It's a day that Mattapoisett knew would eventually come. An iconic part of this quaint seaside town will be no longer in a matter of days.

Bowlmor opened up as World War II was coming to an end in 1945. Since that day, it has played a cultural role in a town that didn't have much to do in the way of entertainment. Year-round and summer residents alike enjoyed the simple pleasure of bowling after a day at the beach.

Michael Rock/Townsquare Media

For as long as most people in town can remember, the bowling alley went hand in hand with a Chinese restaurant. The vast majority of those years, the building was shared by the legendary Cathay Temple. In recent years, townies are still able to get their pork fried rice and teriyaki strips when the Ying Dynasty restaurant took over the Cathay Temple's space.

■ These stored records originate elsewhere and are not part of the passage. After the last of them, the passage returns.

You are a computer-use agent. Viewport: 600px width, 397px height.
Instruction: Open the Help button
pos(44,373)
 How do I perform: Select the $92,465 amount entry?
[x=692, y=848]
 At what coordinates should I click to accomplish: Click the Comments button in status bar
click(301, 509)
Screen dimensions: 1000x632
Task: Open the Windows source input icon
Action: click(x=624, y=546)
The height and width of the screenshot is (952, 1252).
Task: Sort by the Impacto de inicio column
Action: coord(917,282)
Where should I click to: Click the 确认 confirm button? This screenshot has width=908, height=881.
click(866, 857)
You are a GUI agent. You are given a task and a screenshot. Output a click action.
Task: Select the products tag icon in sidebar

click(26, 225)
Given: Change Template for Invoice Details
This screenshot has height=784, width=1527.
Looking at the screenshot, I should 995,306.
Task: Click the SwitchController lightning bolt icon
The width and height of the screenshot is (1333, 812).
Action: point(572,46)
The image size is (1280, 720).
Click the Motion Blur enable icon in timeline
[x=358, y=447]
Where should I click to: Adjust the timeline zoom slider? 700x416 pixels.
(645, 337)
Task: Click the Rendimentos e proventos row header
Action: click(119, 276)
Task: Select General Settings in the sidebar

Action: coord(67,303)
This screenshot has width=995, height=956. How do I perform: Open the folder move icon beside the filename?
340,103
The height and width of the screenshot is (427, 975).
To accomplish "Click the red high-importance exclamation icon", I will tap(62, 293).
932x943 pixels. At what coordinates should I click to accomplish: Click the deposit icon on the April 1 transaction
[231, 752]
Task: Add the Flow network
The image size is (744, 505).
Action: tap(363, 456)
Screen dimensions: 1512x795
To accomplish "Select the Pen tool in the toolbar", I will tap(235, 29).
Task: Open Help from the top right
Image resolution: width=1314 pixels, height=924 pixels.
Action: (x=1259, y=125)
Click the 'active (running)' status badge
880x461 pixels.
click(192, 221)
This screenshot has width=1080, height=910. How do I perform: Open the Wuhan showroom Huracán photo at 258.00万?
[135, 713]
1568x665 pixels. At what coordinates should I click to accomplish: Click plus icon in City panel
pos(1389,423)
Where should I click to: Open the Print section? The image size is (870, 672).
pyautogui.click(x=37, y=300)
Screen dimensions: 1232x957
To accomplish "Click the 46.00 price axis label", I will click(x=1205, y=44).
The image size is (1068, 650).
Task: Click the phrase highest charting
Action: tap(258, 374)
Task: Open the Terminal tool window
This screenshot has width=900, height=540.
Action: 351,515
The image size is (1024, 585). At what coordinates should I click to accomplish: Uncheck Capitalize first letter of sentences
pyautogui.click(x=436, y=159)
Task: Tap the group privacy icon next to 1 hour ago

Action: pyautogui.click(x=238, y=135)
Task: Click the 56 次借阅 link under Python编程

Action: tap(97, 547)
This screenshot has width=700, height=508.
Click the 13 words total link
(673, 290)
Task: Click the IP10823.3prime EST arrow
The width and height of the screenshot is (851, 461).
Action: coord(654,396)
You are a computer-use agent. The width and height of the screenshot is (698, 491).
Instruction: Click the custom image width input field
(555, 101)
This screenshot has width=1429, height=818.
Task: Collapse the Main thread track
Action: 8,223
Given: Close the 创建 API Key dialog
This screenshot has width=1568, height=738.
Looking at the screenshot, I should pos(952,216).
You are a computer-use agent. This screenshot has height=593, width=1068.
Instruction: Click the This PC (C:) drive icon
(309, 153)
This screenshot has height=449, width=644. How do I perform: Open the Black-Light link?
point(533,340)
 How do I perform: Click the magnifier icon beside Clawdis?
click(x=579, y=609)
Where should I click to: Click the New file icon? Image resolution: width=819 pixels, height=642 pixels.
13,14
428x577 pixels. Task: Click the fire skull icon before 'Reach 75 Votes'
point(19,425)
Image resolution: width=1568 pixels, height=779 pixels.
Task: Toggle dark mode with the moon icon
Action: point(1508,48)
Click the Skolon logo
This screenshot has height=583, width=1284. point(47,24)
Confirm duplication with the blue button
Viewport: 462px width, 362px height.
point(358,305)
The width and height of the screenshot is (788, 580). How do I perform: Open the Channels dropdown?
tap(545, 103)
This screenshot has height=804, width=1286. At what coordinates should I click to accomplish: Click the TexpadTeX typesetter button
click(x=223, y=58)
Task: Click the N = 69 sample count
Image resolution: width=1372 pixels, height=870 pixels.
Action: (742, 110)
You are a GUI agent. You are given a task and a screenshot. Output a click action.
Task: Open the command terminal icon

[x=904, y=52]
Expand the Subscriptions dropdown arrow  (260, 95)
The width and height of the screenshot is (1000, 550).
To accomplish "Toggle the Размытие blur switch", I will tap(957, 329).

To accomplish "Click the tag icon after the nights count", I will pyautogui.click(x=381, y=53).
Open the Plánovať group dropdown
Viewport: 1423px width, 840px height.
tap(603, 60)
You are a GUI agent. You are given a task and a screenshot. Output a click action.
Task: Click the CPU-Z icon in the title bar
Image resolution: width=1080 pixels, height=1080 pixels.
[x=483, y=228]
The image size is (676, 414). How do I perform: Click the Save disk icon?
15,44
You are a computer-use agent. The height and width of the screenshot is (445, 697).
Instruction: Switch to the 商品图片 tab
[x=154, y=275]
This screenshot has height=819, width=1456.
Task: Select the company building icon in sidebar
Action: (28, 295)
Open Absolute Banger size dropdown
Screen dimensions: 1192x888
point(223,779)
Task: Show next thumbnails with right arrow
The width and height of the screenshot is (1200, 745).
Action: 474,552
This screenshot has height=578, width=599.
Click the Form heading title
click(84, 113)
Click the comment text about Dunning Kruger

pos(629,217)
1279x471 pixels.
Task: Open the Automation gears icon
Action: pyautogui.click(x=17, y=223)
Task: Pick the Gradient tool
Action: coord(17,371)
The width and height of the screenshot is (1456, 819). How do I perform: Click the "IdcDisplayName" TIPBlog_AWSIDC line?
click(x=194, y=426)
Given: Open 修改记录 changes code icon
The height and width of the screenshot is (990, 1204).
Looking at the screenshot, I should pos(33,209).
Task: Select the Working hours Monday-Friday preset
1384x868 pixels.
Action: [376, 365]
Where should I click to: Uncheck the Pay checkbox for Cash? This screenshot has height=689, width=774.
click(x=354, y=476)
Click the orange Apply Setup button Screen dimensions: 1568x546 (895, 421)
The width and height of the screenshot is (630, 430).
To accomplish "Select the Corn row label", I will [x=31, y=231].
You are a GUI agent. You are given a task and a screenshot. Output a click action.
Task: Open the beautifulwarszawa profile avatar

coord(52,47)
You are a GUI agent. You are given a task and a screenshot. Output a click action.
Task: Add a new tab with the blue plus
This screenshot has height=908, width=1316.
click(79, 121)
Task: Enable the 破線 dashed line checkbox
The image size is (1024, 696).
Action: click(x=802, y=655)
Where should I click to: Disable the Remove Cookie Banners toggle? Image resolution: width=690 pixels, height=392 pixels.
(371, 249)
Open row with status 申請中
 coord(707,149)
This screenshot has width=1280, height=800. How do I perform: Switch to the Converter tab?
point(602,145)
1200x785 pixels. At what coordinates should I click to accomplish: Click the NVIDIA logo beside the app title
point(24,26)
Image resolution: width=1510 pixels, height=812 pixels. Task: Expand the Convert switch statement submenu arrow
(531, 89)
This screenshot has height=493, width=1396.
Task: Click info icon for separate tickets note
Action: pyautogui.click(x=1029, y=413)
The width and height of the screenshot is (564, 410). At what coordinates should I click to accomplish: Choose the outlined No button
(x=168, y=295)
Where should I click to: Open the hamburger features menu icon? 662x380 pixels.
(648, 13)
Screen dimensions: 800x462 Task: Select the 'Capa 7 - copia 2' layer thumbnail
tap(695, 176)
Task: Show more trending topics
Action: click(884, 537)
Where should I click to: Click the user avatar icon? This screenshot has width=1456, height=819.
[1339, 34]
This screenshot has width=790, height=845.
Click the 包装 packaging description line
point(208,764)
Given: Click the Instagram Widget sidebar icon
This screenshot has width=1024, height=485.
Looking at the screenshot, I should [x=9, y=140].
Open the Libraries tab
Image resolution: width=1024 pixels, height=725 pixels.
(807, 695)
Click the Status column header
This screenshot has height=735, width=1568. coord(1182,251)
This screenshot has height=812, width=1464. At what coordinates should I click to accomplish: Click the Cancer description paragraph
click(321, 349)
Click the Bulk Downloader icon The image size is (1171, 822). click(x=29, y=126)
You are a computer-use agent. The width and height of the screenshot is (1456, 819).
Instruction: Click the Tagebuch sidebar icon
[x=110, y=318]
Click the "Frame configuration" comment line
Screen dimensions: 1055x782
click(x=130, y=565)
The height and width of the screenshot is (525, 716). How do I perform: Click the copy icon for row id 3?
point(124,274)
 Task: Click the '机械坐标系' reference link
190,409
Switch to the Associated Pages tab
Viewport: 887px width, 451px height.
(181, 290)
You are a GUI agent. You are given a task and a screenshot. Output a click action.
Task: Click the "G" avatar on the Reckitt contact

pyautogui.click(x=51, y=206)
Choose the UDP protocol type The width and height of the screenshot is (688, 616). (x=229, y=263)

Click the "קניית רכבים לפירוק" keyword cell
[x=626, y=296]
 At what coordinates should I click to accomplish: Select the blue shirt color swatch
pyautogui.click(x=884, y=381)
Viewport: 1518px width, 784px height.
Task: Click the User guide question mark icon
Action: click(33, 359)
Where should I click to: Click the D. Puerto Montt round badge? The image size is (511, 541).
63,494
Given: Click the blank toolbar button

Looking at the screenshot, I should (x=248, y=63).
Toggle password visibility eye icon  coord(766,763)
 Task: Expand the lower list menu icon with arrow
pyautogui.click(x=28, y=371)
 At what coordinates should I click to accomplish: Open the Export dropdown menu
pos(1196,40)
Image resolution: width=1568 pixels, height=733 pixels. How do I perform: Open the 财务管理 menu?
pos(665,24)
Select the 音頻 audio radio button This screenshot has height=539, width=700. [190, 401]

But it's always been Chinese food and bowling, until three years ago. That's when the 1945 structure began to get tired. Tiles began falling from the ceiling of the bowling alley and the town was worried that the beams that held up the ceiling were buckling under the weight of too much snow that had built up on the building's roof.

Michael Rock/Townsquare Media

It became apparent that the tired, old building was no longer safe in its current condition and needed to be closed. The original plan was to make renovations that would upgrade the structure, but the building was even too far gone for that solution.

Today, the story of 75 years of bowling, fun, and first dates comes to a conclusion. While Ying Dynasty will be closed for a day or two while the heavy-duty demolition is happening, it will carry on the tradition of feeding Chinese food to the Tri-Town.

The director of the Mattapoisett Museum told Fun 107 that they have acquired some items from Bowlmor including pins, balls, a scoreboard, and some records.